Preventing unauthorized access to data.


By: Mathieu Cupryk Date: December 18, 2004

It is often necessary to hide certain aspects of a class from public view: one may not want to bother a user with unnecessary details, or one would like to prevent unauthorized access to data. To prevent this from happening, a process called 'data encapsulation' is used:

Encapsulation using Private, Public, Friendly, or Protected:

These are always asked in an interview!!!

public: a field, method, or class that is accessible to every class.

protected: a field, method, or class that is accessible to the class itself, subclasses, and all classes in the same package or directory.

friendly: a field, method, or class that is accessible to the class itself and to all classes in the same package or directory. Note that friendly is not a separate keyword. A field or method is declared friendly by virtue of the absence of any other access modifiers.

private: a field or method that is accessible only to the class in which it is defined. Note that a class can not be declared private as a whole.

Question: Write a class containing a private, public, and friendly field. Then try to access these fields from another class?

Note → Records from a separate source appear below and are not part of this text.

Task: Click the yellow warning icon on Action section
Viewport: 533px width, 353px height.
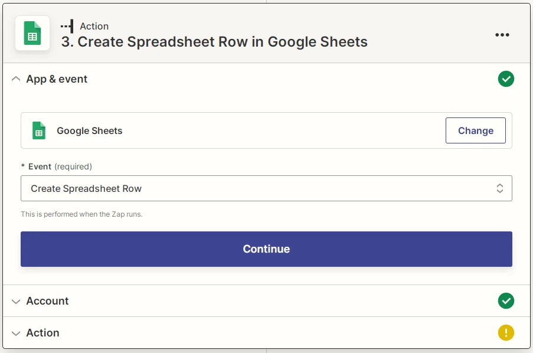Action: click(x=506, y=332)
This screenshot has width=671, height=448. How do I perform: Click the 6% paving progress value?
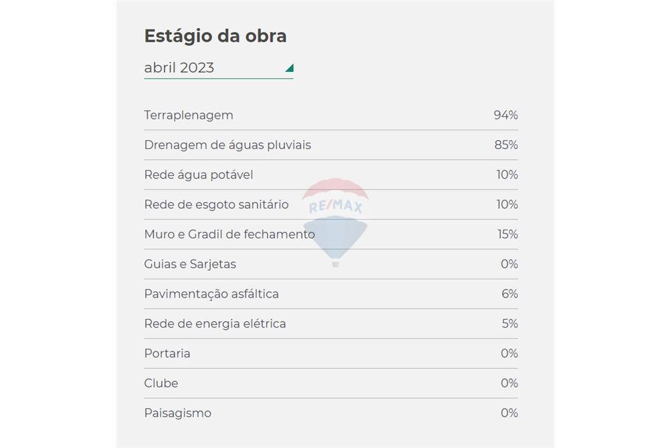tap(509, 294)
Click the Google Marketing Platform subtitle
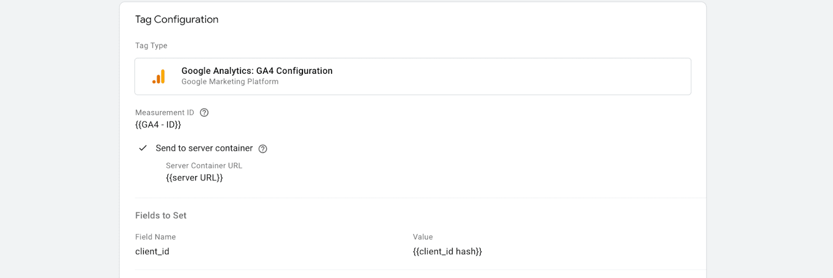This screenshot has height=278, width=833. click(230, 82)
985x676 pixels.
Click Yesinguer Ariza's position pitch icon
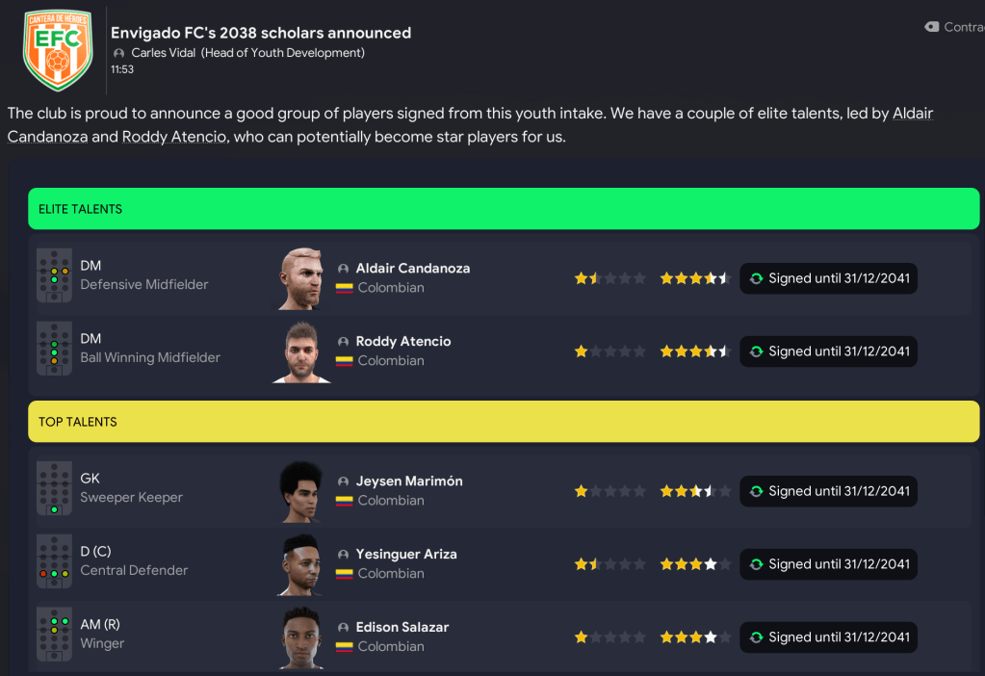pyautogui.click(x=54, y=560)
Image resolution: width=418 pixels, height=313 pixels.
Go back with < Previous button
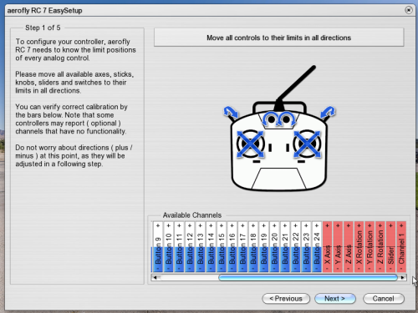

We need to write two classes: one class with various fields, and a second class to attempt to access these fields.

class AccessTest
{ // declare each of the fields
  private int privateNum = 1;
  public int publicNum = 3;
  int friendlyNum = 4;
}

class Tester
{ // instantiate a methods
  public static void main(String args[])
  {
    AccessTest a = new AccessTest();
    System.out.println(a.privateNum);
    System.out.println(a.friendlyNum);
    System.out.println(a.publicNum);
  }
}

Variable privateNum in class AccessTest not accessible from class Tester. Good Luck!